Non-unique factorization of elements into irreducibles has been observed in the ring of integer-valued polynomials and its generalizations. It is known that every (multi-)set consisting of integers greater than 1 can be realized as the (multi-)set of lengths of an integer-valued polynomial over a Dedekind domain D with infinitely many maximal ideals whose residue fields are finite. Moreover, under the same assumptions on D, Int(D) is not transfer Krull. The proofs of these two statements are build on the constructions of integer-valued polynomial whose factorization behaviour can be fully controlled. For this, it is crucial to avoid the situation of a factorization in which an irreducible factor occurs more than once. This is because in non-unique factorization domains there is in general no saying how the powers of an irreducible element factor. From a factorization theoretic point of view, one wants therefore identify those elements among the irreducibles whose powers factor uniquely.
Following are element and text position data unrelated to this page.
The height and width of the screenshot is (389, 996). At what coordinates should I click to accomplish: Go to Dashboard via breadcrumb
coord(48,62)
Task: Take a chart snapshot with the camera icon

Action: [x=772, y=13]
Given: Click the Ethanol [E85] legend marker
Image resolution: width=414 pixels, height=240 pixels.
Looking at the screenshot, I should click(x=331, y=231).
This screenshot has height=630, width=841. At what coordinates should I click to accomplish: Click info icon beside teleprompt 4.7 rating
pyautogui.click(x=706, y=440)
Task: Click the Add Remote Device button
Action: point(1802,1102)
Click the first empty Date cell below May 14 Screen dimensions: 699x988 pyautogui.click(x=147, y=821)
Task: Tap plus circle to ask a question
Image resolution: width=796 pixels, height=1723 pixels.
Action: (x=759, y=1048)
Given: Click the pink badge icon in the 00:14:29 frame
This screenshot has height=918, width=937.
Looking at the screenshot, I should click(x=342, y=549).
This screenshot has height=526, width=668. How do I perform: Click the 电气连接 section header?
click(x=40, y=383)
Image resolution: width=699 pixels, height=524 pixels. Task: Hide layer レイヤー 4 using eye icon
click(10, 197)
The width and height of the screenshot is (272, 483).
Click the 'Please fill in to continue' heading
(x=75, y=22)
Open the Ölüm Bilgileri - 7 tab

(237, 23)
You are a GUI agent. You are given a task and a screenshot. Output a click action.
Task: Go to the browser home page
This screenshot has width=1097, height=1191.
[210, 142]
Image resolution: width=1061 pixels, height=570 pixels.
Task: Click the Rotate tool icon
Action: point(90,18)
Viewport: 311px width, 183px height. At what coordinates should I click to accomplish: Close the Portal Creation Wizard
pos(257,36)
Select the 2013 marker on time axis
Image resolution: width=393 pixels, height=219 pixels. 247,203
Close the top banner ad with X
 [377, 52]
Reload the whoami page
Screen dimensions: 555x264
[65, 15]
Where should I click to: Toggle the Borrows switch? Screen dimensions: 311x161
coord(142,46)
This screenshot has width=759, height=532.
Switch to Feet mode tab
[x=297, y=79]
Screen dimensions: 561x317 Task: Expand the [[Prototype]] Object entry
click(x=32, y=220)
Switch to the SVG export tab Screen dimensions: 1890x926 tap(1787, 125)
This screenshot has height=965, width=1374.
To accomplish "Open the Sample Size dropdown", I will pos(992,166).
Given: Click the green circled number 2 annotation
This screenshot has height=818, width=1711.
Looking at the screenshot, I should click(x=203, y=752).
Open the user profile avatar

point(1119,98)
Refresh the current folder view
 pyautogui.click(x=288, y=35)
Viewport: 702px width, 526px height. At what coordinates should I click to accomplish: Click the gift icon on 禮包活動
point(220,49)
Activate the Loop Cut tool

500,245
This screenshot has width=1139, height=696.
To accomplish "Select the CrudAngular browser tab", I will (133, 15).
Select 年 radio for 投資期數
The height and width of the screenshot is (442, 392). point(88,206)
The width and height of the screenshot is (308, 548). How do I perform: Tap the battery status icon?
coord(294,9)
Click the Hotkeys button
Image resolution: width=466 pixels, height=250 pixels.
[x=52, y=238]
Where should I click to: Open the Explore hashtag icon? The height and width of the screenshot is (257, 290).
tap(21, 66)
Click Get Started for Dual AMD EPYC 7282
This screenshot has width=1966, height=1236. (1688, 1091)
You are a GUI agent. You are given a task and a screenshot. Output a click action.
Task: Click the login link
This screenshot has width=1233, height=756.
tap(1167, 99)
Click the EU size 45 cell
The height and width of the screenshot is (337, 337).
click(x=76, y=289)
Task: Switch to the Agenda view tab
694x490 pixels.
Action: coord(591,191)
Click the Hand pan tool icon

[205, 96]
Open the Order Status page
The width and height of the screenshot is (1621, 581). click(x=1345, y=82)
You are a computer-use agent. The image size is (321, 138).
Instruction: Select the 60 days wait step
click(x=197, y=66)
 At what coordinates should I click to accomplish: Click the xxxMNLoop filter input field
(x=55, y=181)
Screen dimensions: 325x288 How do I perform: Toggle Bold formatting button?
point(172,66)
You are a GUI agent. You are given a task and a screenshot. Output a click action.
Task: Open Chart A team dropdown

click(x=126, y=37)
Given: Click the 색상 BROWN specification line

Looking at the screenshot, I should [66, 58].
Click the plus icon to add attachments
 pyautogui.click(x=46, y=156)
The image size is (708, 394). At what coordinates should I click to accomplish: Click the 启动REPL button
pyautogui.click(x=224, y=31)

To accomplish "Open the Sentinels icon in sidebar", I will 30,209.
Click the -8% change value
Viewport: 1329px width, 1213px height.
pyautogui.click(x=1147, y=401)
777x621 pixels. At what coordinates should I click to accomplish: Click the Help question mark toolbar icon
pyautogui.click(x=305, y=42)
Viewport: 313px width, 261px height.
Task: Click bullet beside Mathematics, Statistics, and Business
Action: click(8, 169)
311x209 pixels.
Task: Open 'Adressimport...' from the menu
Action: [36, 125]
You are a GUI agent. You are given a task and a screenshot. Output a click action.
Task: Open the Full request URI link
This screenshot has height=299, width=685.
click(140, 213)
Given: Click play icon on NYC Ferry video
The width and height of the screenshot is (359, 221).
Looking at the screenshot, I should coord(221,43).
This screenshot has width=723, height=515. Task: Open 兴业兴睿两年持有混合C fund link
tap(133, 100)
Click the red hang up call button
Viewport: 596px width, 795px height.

We call an irreducible element f absolutely irreducible or strong atom if every power f n of f has essentially one factorization, namely f · f · · · f (n times). Irreducible elements which are not absolutely irreducible are known to exist in rings of integer-valued polynomials. In a recent project we were able to characterize the absolutely irreducible polynomials among the completely split polynomials in terms of their root set in Int(R) where R is a discrete valuation domain with finite residue field. This is joint work with S. Frisch and S. Nakato.